Start of Stored data

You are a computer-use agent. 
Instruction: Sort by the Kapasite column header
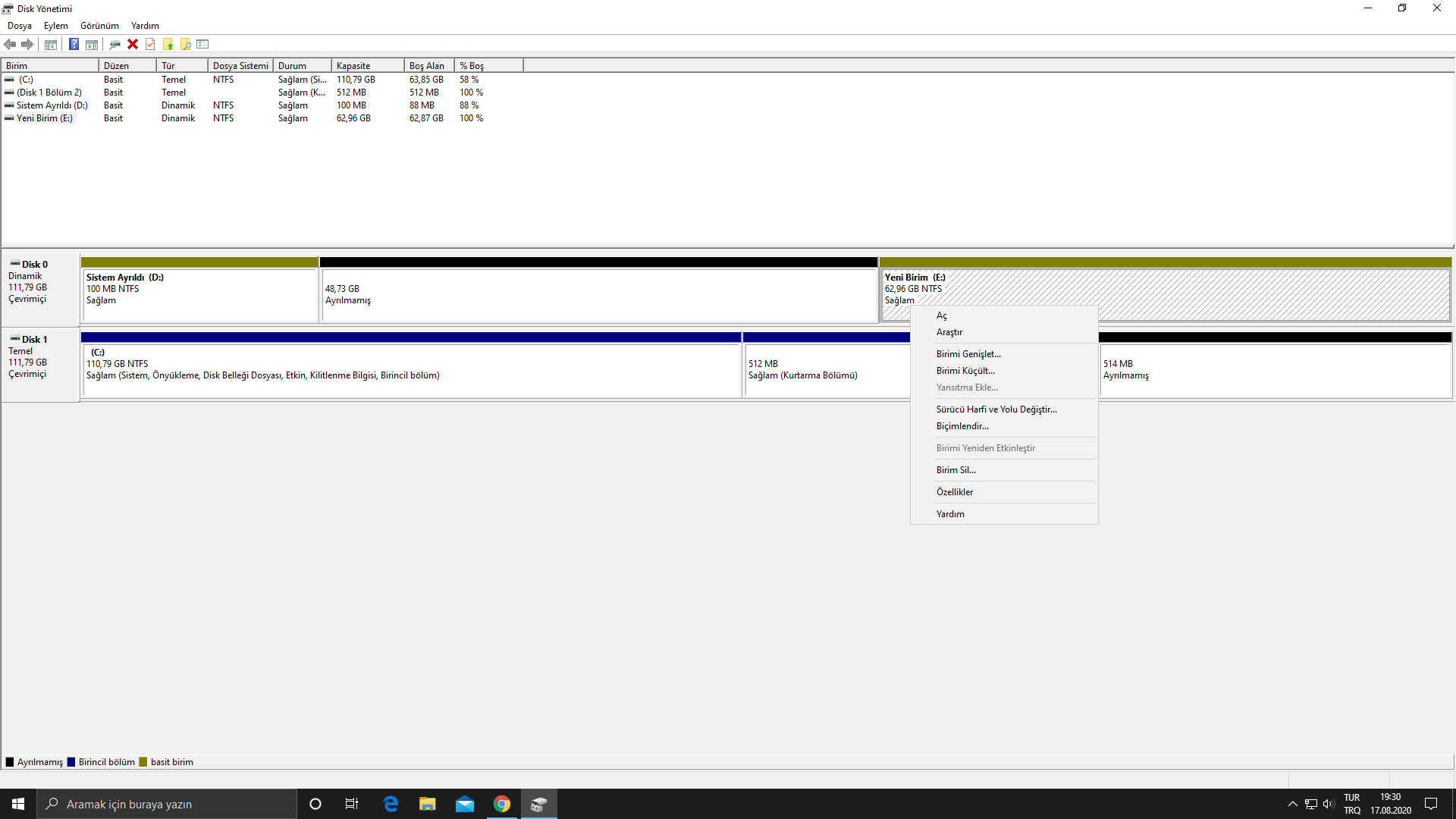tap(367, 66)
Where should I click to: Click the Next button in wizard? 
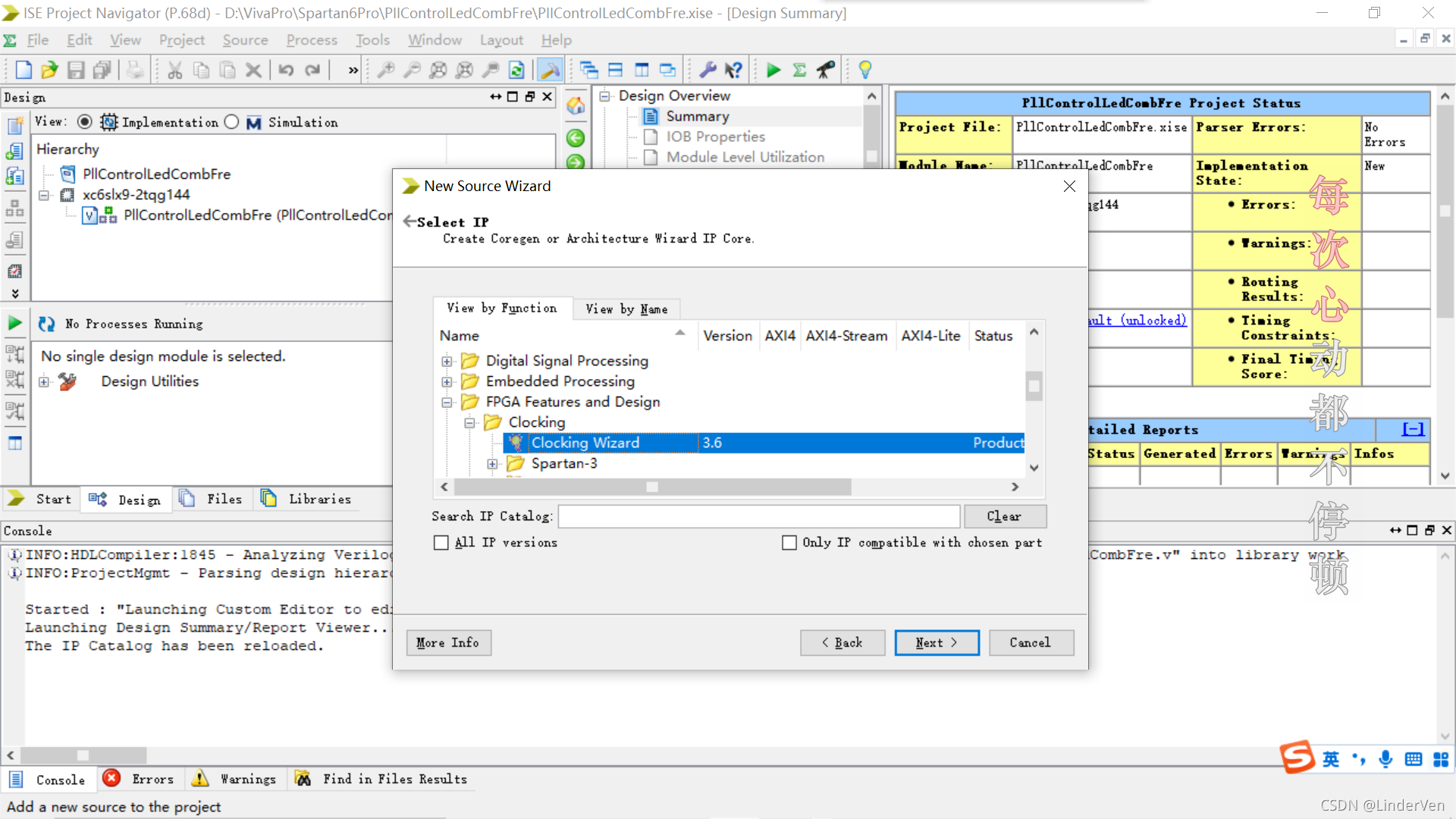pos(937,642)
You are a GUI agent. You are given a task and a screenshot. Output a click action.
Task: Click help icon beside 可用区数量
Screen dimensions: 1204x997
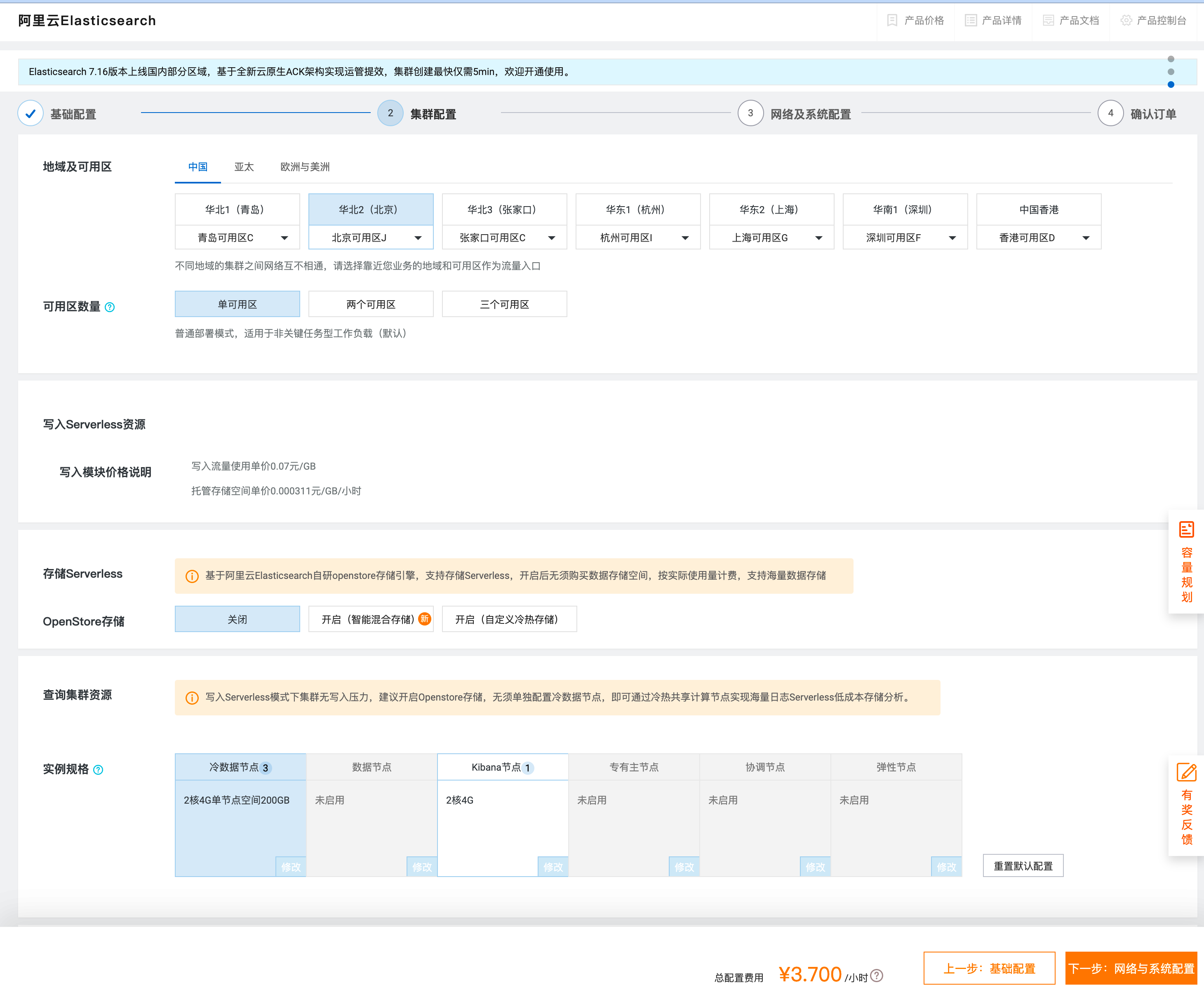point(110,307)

End of Stored data

Work request: Return every entry above exactly as written, with no pictures included.

Answer:
You are a computer-use agent. 
Instruction: Sort by the Kapasite column header
tap(367, 66)
Where should I click to: Click the Next button in wizard? 
pos(937,642)
You are a GUI agent. You are given a task and a screenshot. Output a click action.
Task: Click help icon beside 可用区数量
Screen dimensions: 1204x997
point(110,307)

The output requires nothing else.